Feeling this way threw me into a quandary this past Sunday. At 9 a.m., before my husband showered he asked me whether to wake the teenagers, and I rolled over and wrestled with expectations of myself. I thought of my neighbor, one of the pastors at our church, who has Parkinson’s Disease. I thought of him and the effort it must take for him to show up at church, his job, to shake hands, give hugs, be cheerful and loving. As I lay there shoulding on myself, I opened the WordPress reader on my phone and was greeted by this post: When We Don’t Look As Sick As We Feel. I read it and thanked Jesus for the permission to stay home. I said a prayer for my pastor, decided to let go of my guilt for a moment, and “listened to my body.” My body slept in till 1 in the afternoon, and the day before that I had collapsed into a four-hour nap. It was a lost day.
But yesterday was a good day. It was a fairly high-energy day, relatively. I did what I could and even reached. It was more than I’ve accomplished since before my July 23 heart attack. Recovery Journal Entry:
Monday, August 18: woke at 10, got up, dressed, did one light load of laundry, took brisk 15-minute walk, 25 crunches, so far so good at 2pm. baked a cobbler, did some computer work, dinner was delivered which helped immensely, took another walk with Jack, went to bed at 11:00.

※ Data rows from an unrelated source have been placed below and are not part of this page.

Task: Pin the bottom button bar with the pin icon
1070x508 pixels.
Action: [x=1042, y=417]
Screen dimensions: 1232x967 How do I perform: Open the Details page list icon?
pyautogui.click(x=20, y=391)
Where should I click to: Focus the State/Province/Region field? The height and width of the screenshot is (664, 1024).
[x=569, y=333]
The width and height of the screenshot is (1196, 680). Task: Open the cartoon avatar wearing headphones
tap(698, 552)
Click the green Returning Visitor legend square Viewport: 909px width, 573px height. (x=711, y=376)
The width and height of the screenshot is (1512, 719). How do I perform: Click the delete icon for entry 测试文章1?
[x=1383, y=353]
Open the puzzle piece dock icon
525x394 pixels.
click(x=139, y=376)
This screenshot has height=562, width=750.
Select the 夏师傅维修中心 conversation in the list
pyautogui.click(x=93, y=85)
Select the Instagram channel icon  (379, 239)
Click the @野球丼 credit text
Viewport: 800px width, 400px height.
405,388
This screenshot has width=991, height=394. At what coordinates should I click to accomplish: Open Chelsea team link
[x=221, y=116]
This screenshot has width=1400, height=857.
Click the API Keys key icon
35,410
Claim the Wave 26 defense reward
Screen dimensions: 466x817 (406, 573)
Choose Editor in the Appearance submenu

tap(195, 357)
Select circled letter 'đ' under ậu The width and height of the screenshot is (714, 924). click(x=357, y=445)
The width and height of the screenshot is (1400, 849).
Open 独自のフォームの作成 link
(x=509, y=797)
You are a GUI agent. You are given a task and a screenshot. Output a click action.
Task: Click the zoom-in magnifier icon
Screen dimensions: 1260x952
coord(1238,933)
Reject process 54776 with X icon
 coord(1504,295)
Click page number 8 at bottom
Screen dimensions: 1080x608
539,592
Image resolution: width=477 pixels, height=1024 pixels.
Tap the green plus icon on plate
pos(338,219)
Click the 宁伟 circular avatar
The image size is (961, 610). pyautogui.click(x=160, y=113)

Part of what made yesterday a good day was the relief and security I felt knowing a kind friend was going to bring a meal at 6pm. (It was delicious and nutritious, Jenni. Bless you.) Knowing that if I pooped out, which is a common, capricious occurrence, my family wouldn’t have to scrounge in the fridge for something nutritious to eat, that my husband wouldn’t have to run out for take-out. Huzzah for good days.
Today? Not so much. But thank God for a solid employer with generous short term disability benefits. For two more weeks I can allow myself to go with however I feel on a day-by-day, hour-to-hour basis. If I’m wiped out, I rest in knowing I don’t have to push myself too far. I know I can drop and sleep if necessary. I will still get out of bed, wash my face and fix my hair, and get dressed. I will still take at least one short walk, because I’ve been told physical activity is good for my recovery. I will walk on routes outside my neighborhood in order to avoid running into a friend who may tell me how great I look.
And one of these days, there will be two good days in a row. And then three. But for now I will enjoy the ones, when they come. Without limit.
What a girl looks like 12 hours before a heart attack
What a girl looks like 48 hours after a heart attack. Necrotic heart tissue is not visible on the face.